• **Task item**
When you reach the entries below, transcribe each line word for word.

• **Extracted material**

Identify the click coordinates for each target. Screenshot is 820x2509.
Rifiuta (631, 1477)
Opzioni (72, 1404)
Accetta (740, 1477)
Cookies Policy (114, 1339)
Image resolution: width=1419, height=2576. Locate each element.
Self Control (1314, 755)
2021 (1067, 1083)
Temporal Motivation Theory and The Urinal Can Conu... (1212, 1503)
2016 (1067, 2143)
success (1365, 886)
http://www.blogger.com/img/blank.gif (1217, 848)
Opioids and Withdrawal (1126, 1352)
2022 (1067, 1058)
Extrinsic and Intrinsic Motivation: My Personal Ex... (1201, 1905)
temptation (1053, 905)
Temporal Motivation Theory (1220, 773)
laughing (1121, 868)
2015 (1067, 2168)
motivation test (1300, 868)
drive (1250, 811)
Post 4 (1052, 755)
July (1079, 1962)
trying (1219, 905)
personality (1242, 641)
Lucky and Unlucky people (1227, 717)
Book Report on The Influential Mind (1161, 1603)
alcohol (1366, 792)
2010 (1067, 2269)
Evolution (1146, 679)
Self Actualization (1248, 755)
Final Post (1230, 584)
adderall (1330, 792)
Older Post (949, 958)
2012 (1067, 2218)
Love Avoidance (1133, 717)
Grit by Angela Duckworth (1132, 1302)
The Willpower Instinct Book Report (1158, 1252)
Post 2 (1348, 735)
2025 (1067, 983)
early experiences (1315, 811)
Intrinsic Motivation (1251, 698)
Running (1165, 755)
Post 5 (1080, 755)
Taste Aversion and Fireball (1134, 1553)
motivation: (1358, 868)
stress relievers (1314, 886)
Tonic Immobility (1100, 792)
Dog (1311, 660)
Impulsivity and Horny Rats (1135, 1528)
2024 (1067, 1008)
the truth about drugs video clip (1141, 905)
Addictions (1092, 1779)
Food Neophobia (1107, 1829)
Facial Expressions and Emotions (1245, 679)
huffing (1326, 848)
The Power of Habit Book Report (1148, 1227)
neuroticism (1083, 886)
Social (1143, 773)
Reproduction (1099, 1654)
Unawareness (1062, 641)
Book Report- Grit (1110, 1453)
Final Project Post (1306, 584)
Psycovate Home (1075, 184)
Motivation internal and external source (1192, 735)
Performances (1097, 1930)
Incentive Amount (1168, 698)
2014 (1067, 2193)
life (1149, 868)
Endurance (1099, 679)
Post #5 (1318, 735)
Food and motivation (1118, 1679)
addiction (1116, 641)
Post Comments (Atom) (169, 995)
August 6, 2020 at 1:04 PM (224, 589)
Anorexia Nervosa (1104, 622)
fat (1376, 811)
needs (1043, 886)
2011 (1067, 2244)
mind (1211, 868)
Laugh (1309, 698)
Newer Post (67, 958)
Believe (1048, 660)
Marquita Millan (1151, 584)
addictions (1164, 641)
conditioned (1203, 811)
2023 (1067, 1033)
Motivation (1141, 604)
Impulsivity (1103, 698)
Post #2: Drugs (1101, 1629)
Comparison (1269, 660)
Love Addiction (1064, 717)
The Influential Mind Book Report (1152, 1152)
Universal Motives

• **Response**
Identify the click coordinates for each target. Screenshot is 820x2509.
Rifiuta (631, 1477)
Opzioni (72, 1404)
Accetta (740, 1477)
Cookies Policy (114, 1339)
Image resolution: width=1419, height=2576. Locate each element.
Self Control (1314, 755)
2021 (1067, 1083)
Temporal Motivation Theory and The Urinal Can Conu... (1212, 1503)
2016 (1067, 2143)
success (1365, 886)
http://www.blogger.com/img/blank.gif (1217, 848)
Opioids and Withdrawal (1126, 1352)
2022 (1067, 1058)
Extrinsic and Intrinsic Motivation: My Personal Ex... (1201, 1905)
temptation (1053, 905)
Temporal Motivation Theory (1220, 773)
laughing (1121, 868)
2015 (1067, 2168)
motivation test (1300, 868)
drive (1250, 811)
Post 4 (1052, 755)
July (1079, 1962)
trying (1219, 905)
personality (1242, 641)
Lucky and Unlucky people (1227, 717)
Book Report on The Influential Mind (1161, 1603)
alcohol (1366, 792)
2010 (1067, 2269)
Evolution (1146, 679)
Self Actualization (1248, 755)
Final Post (1230, 584)
adderall (1330, 792)
Older Post (949, 958)
2012 (1067, 2218)
Love Avoidance (1133, 717)
Grit by Angela Duckworth (1132, 1302)
The Willpower Instinct Book Report (1158, 1252)
Post 2 (1348, 735)
2025 (1067, 983)
early experiences (1315, 811)
Intrinsic Motivation (1251, 698)
Running (1165, 755)
Post 5 (1080, 755)
Taste Aversion and Fireball (1134, 1553)
motivation: (1358, 868)
stress relievers (1314, 886)
Tonic Immobility (1100, 792)
Dog (1311, 660)
Impulsivity and Horny Rats (1135, 1528)
2024 (1067, 1008)
the truth about drugs video clip (1141, 905)
Addictions (1092, 1779)
Food Neophobia (1107, 1829)
Facial Expressions and Emotions (1245, 679)
huffing (1326, 848)
The Power of Habit Book Report (1148, 1227)
neuroticism (1083, 886)
Social (1143, 773)
Reproduction (1099, 1654)
Unawareness (1062, 641)
Book Report- Grit (1110, 1453)
Final Project Post (1306, 584)
Psycovate Home (1075, 184)
Motivation internal and external source (1192, 735)
Performances (1097, 1930)
Incentive Amount (1168, 698)
2014 (1067, 2193)
life (1149, 868)
Endurance (1099, 679)
Post #5 (1318, 735)
Food and motivation (1118, 1679)
addiction (1116, 641)
Post Comments (Atom) (169, 995)
August 6, 2020 at 1:04 PM (224, 589)
Anorexia Nervosa (1104, 622)
fat (1376, 811)
needs (1043, 886)
2011 (1067, 2244)
mind (1211, 868)
Laugh (1309, 698)
Newer Post (67, 958)
Believe (1048, 660)
Marquita Millan (1151, 584)
addictions (1164, 641)
conditioned (1203, 811)
2023 (1067, 1033)
Motivation (1141, 604)
Impulsivity (1103, 698)
Post #2: Drugs (1101, 1629)
Comparison (1269, 660)
Love Addiction (1064, 717)
The Influential Mind Book Report (1152, 1152)
Universal Motives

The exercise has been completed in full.